Friends and family remain puzzled over the Tromp family’s bizarre road trip
A relative of the Tromps, whose bizarre 800km interstate road trip gripped a nation, says the Victorian family has always been reclusive.
“They don’t mix very much,” Joan Tromp, who is the aunt of father Mark Tromp, tells WHO. “We don’t see a lot of the nieces and nephews. We haven’t seen [Mark] for a very long time.”
The Tromp family—redcurrant farmers Mark, 51, and Jacoba, 53, and their adult children Mitchell, 25, Riana, 29, and Ella, 22—crammed into Ella’s Peugeot on Aug. 29 and fled their home in Silvan, just outside of Melbourne.
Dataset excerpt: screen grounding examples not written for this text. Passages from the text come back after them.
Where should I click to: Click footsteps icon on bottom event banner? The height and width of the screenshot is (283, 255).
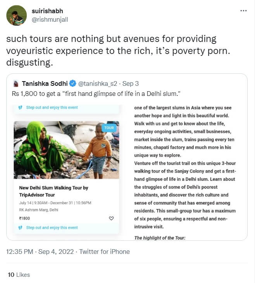(x=21, y=227)
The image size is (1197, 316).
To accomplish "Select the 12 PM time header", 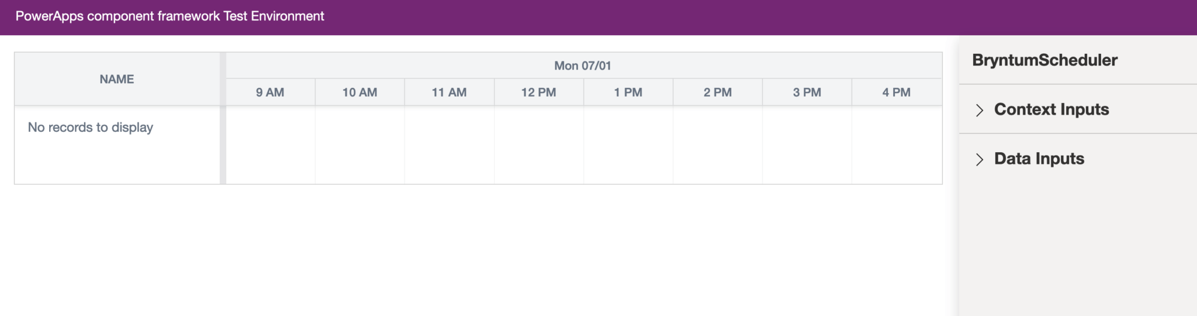I will click(538, 92).
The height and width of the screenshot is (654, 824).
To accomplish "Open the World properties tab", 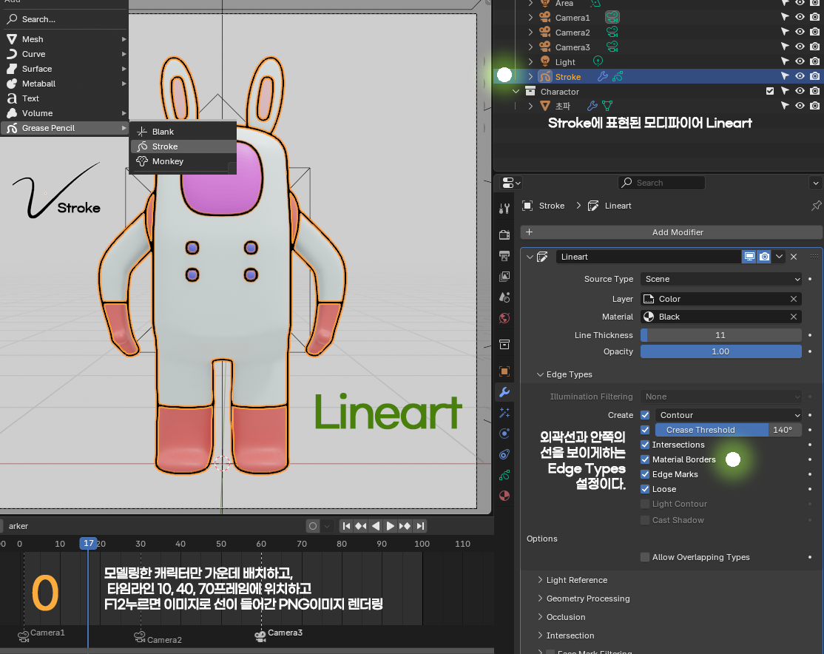I will [504, 318].
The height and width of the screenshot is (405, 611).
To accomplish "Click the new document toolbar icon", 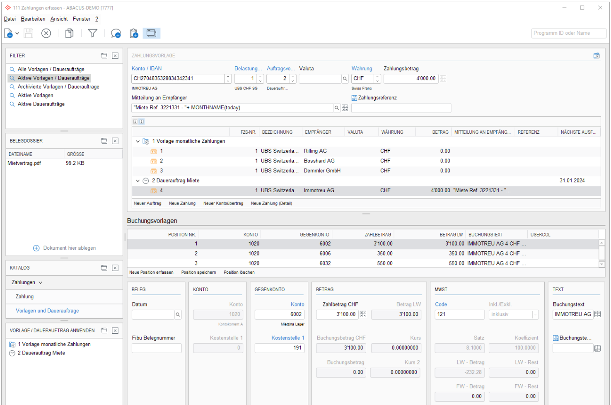I will pos(9,34).
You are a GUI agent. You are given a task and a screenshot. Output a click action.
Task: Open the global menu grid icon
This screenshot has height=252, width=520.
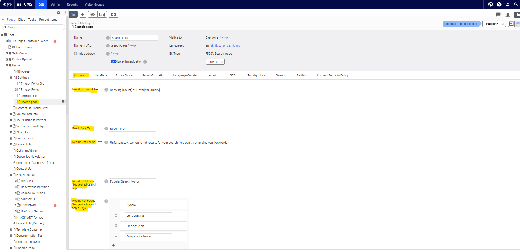click(x=19, y=4)
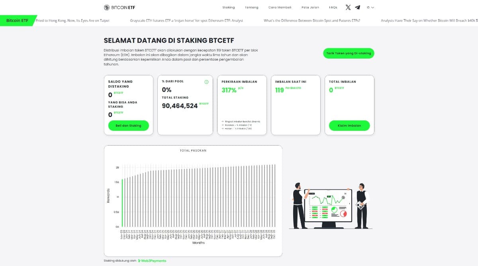The height and width of the screenshot is (266, 478).
Task: Open headline about Bitcoin breaching $40k
Action: (429, 20)
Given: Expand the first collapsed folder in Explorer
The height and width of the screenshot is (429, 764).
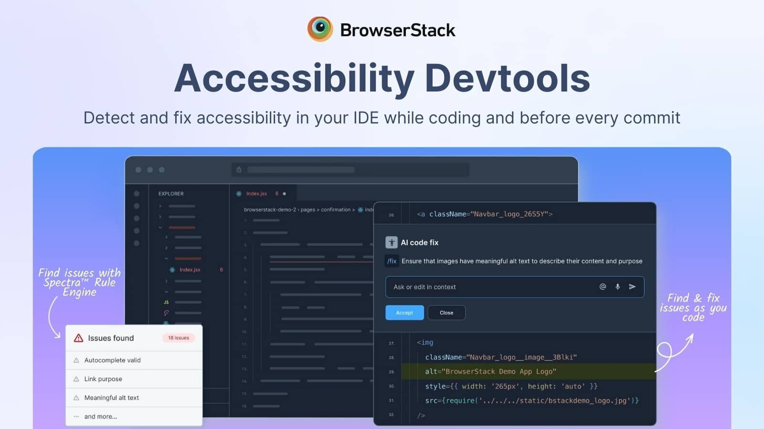Looking at the screenshot, I should (x=160, y=206).
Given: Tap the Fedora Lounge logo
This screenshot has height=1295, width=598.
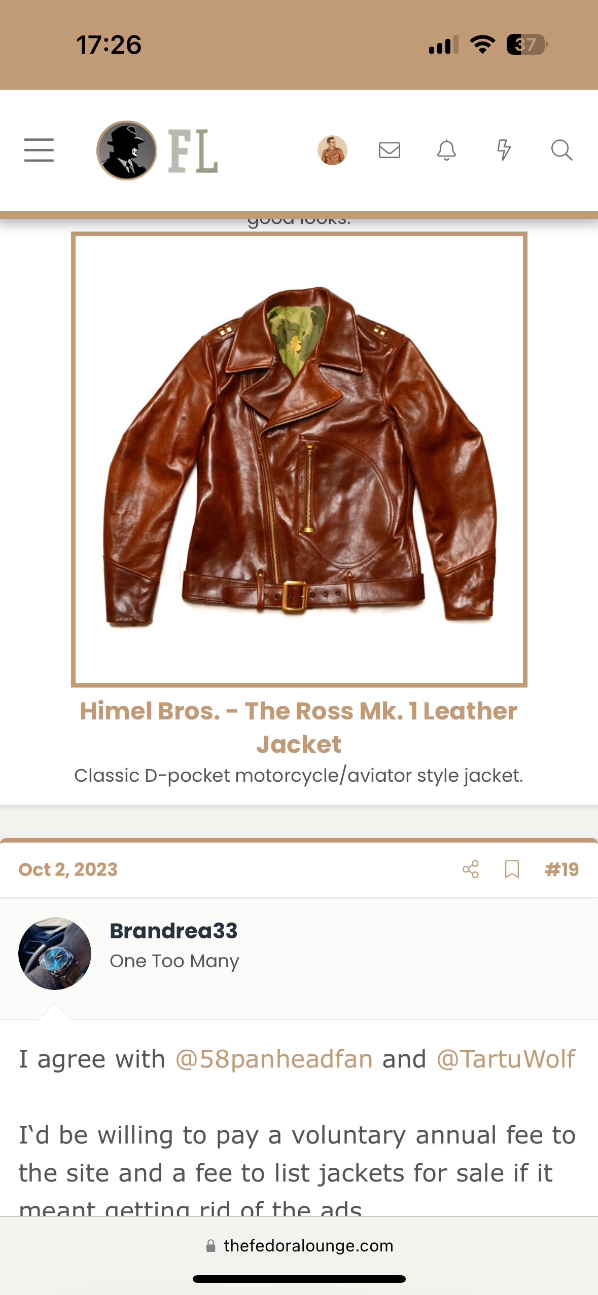Looking at the screenshot, I should click(x=157, y=150).
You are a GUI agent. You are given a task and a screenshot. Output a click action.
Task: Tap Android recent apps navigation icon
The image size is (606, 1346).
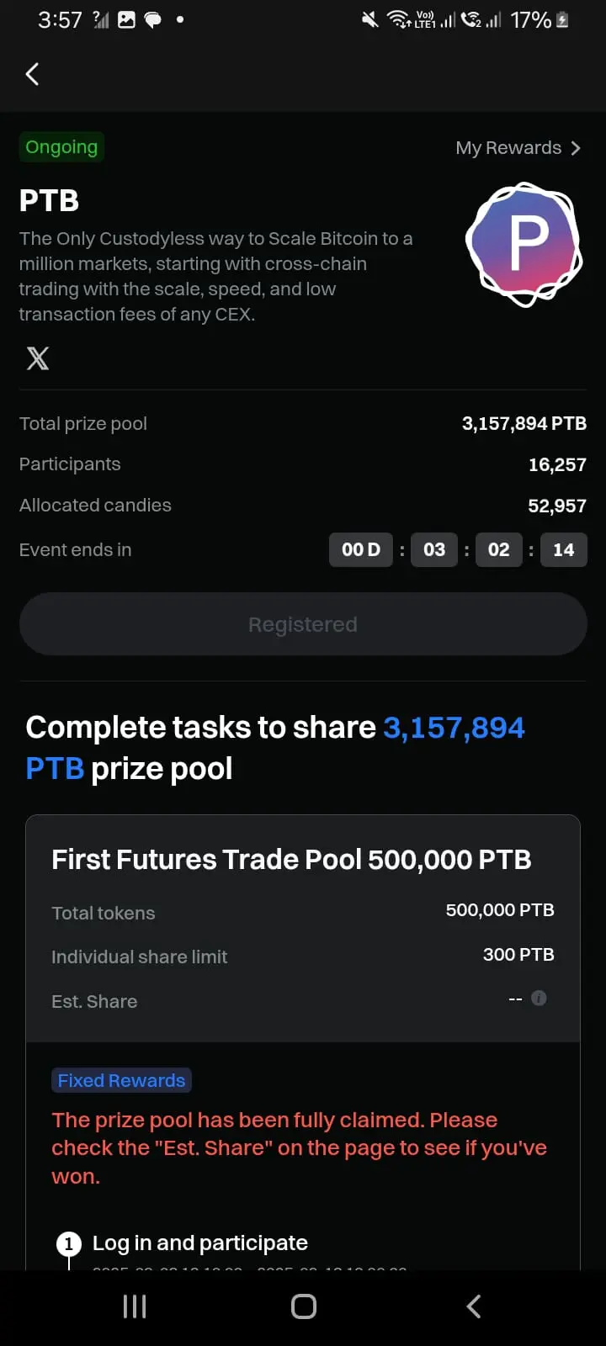click(x=135, y=1306)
The next day the family split up and the siblings made their separate ways towards home. While Mitch and Ella eventually returned home to Silvan (Ella in an allegedly stolen car), Riana was found “catatonic” in the back of a ute in Goulburn, and Jacoba was found in a distressed state in Yass. Both Jacoba and Riana are currently in a mental health facility in Goulburn.
Meanwhile, Mark, who had been missing for days, turned up on a road near Wangaratta on Sept. 3. He was assessed by a doctor and released.
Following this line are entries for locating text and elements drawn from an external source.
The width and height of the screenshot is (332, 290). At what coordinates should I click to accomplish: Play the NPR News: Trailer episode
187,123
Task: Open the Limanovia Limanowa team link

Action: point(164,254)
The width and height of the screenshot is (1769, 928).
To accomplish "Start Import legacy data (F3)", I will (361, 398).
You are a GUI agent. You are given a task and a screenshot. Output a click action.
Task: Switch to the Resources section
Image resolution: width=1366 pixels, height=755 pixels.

“It’s so weird,” an acquaintance of the family tells WHO. “They are a very, very close family and work together and are hardworking.”
Mitchell said it was a combination of paranoia and pressure that led his parents to want to flee their home.
Tromp children, Mitch and Ella.
“[Dad] is scared that people are after him, he’s not in a good state of mind,” said Mitchell on Sept. 2. “It was a build-up of different, normal everyday events and it slowly got worse as the days went by. It’s really hard to explain or put a word on it but they were just fearing for their lives and then they decided to flee.”
A statement released on Sept. 6 by Mark, failed to shed any further light on what had sparked the bizarre chain of events.
“In recent days my family has been through a difficult period,” said Mark. ”We will soon be reunited and together, I hope that we will begin to make sense of our ordeal and return to normal life … More than anything, my family and I need time to recover and receive appropriate assistance, including mental-health services.”